Dysfunctional muscarinic M 2 autoreceptors in vagally induced bronchoconstriction of conscious guinea pigs after the early allergic reaction

Abstract

We studied the function of autoinhibitory muscarinic M 2 receptors on vagal nerve endings in the airways of conscious, unrestrained, ovalbumin-sensitized guinea pigs after the early and late allergic reaction. For this purpose, the effects of the selective muscarinic M 2 receptor antagonist gallamine were examined on unilateral vagus nerve stimulation-induced bronchoconstriction, which was determined as an increase in basal respiration amplitude, measured as changes in pleural pressure. Under control conditions, i.e., before antigen challenge, a significant increase in the pleural pressure was found after inhalation of 0.1 mM and, even more pronounced, 1.0 mM gallamine, at medium stimulation frequencies (2–16 Hz), leading to a leftward shift of the frequency-response curve.

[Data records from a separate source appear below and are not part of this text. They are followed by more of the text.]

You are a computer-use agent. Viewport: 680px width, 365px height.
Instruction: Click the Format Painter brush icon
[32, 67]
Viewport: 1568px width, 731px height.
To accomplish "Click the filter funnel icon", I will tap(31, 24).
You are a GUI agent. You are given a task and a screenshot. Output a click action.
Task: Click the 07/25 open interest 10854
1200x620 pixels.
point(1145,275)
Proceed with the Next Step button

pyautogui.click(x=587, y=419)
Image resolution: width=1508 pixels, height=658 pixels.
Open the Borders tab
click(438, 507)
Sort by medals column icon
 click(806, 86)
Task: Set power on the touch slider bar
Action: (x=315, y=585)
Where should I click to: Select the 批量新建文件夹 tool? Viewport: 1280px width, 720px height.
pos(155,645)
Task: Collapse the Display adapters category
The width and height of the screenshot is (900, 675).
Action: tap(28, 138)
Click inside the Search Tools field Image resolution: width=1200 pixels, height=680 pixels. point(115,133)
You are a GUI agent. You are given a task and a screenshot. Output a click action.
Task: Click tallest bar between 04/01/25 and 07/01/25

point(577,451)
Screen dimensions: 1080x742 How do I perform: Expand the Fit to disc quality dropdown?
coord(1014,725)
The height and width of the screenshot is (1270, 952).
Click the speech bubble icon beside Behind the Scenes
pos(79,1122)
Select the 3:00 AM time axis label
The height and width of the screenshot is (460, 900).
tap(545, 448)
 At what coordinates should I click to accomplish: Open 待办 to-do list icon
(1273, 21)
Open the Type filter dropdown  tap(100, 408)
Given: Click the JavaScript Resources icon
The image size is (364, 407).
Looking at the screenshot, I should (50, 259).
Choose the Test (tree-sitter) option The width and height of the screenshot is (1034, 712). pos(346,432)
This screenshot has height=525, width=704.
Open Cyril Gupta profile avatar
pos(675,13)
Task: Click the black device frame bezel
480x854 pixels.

After inhalation of 10 mM of gallamine, a complete reversal of the left-shift was observed and the frequency-response curve was depressed. However, 6 h after challenge with ovalbumin (i.e., after the early allergic reaction) no increase in nerve stimulation-induced bronchoconstriction by gallamine was found; a decrease in this bronchoconstriction was again observed with the highest concentration. At this moment, bronchial responsiveness to histamine was enhanced 4.5-fold compared to control, i.e., prior to antigen provocation. Both after the late allergic response (24 h after challenge; 1.6-fold histamine hyperresponsiveness) and 4 days after allergen challenge (normal histamine responsiveness) the gallamine-induced potentiation of the bronchoconstriction was restored, similar to the responses under control conditions. The results clearly demonstrate that prejunctional muscarinic M 2 receptors control bronchoconstriction in conscious, unrestrained guinea pigs in vivo. Furthermore, these autoinhibitory receptors appear to be completely dysfunctional after the early allergic phase, but their function is largely restored after the late phase. The results indicate that dysfunction of autoinhibitory muscarinic M 2 receptors might contribute to the strongly enhanced responsiveness to histamine after the early allergic response.